> Excerpt:
╔══

A sixth person has died from an outbreak of lung disease linked to vaping in the United States, as hundreds of cases of the illness have been reported across the country.
The victim, a woman from Kansas over the age of 50, had a series of underlying health issues but became seriously ill after using e-cigarettes, the Kansas Department of Health and Environment confirmed on Tuesday. The patient, who has not been named, was hospitalised with symptoms that progressed rapidly.
“She had some underlying medical illnesses, but nothing that would have foretold the fact that within a week after starting using e-cigarettes for the first time, she developed full-blown acute respiratory distress syndrome and died,” Dr Lee Norman, secretary of the Kansas Department of Health and Environment, told NBC News.
In what is becoming a national issue, the Centers for Disease Control and Prevention (CDC) has said 450 possible cases of lung disease related to vaping have been reported across 33 states and the US Virgin Islands. As many as six cases nationwide have ended in death, including the now confirmed Kansas death.
Patients are coming into hospitals with coughs, chest pain, shortness of breath, fatigue and vomiting. Many of the reports involve severe, life-threatening illnesses in previously healthy people, with many patients receiving oxygen, and some needing to be put on breathing machines before they recovered. Antibiotics didn’t work, and it’s not clear yet whether steroid drugs helped those affected.
The CDC says no evidence of infectious diseases have been identified, meaning the illnesses are likely associated with chemical exposure.

╚══

> Provided data:

╔══

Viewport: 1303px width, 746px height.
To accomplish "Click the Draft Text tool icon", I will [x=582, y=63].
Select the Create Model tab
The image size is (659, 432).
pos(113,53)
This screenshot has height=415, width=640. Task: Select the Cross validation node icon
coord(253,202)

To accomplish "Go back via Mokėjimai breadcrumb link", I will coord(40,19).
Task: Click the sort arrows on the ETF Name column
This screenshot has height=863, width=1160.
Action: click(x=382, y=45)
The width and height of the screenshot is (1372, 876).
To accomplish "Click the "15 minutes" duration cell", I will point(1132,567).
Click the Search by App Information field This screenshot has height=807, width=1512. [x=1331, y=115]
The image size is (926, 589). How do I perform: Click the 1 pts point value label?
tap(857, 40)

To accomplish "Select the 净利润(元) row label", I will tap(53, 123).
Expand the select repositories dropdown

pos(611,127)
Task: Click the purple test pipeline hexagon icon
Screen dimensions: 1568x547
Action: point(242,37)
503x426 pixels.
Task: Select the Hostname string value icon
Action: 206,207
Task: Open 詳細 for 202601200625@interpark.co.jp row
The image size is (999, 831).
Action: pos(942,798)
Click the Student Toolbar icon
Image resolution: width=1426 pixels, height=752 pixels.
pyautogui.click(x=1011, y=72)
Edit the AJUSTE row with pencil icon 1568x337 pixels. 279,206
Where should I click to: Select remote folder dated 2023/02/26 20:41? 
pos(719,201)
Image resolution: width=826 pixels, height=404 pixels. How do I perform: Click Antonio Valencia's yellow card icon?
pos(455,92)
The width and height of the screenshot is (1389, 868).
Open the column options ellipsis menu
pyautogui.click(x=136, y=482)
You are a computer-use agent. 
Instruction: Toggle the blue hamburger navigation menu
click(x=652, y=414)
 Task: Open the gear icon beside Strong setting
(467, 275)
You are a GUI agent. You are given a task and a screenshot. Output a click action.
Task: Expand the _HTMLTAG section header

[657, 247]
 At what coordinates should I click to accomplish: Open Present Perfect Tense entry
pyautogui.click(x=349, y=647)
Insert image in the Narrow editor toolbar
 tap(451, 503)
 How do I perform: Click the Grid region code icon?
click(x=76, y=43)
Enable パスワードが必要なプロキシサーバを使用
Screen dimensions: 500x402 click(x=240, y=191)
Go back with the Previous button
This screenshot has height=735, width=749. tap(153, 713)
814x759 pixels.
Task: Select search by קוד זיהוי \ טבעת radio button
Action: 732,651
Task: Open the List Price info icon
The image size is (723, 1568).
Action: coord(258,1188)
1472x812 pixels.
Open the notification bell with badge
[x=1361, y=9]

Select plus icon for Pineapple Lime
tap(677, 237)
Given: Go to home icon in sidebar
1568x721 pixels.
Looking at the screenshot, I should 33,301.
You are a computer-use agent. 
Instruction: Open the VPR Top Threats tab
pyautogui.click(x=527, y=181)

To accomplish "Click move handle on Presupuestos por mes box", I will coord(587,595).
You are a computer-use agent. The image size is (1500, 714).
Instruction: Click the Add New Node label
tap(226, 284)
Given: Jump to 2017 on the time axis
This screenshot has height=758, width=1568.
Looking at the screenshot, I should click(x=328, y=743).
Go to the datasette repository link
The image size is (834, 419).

╚══

> Tasks to perform:
**a)** In the vaping article, retype everything from "Patients are coming" down to "with chemical exposure.".
**b)** Answer these questions from the vaping article:
(i) What age does the article give for the woman from Kansas who died?
(ii) How many possible cases of lung disease related to vaping does the CDC say have been reported?
(iii) Evidence of what kind of disease has not been identified, according to the CDC?

> Results for each task:
**a)**
Patients are coming into hospitals with coughs, chest pain, shortness of breath, fatigue and vomiting. Many of the reports involve severe, life-threatening illnesses in previously healthy people, with many patients receiving oxygen, and some needing to be put on breathing machines before they recovered. Antibiotics didn’t work, and it’s not clear yet whether steroid drugs helped those affected.
The CDC says no evidence of infectious diseases have been identified, meaning the illnesses are likely associated with chemical exposure.

**b)**
(i) Over the age of 50
(ii) 450
(iii) Infectious diseases